*** Begin section ***

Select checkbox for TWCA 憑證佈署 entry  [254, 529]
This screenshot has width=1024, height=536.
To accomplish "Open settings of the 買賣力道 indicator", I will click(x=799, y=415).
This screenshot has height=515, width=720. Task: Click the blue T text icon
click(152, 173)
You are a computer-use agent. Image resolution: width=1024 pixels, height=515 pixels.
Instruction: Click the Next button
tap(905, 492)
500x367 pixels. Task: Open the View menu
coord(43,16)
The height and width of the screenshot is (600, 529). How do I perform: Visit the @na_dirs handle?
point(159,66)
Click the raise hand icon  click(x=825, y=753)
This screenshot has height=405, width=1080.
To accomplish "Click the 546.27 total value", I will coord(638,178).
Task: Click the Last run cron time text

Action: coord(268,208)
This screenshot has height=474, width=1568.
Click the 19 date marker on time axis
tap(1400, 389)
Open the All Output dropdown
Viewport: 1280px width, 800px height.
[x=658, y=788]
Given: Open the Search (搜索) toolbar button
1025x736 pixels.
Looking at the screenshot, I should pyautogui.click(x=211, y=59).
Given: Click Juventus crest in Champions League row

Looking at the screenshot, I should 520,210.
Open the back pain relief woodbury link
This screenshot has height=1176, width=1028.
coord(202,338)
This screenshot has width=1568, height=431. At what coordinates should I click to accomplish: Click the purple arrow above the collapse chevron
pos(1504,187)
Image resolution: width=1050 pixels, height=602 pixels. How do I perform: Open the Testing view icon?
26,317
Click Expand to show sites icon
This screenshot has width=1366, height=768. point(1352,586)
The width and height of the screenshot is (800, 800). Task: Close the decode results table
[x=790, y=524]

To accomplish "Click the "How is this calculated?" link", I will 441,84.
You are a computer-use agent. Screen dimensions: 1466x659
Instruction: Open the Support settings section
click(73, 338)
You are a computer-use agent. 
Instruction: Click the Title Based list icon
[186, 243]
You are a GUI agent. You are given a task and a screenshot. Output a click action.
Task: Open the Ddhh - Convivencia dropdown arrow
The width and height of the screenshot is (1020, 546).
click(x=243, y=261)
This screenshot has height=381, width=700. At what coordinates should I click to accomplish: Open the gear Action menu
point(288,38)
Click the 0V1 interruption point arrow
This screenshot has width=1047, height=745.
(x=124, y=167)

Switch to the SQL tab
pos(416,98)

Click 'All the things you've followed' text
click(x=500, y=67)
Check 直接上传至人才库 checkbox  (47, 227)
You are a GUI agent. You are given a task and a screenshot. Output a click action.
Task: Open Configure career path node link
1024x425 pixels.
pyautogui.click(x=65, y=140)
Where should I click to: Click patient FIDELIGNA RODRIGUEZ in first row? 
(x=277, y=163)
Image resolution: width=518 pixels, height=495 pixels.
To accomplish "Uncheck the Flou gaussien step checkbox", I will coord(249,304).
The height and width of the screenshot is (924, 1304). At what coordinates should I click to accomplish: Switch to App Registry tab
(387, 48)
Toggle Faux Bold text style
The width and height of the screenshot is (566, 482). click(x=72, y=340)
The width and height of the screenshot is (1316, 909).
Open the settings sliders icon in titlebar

*** End section ***

YOUR TASK:
Say how many lines of the data above have the string "agent" in them, and write nothing besides that number.

YOUR RESPONSE:
5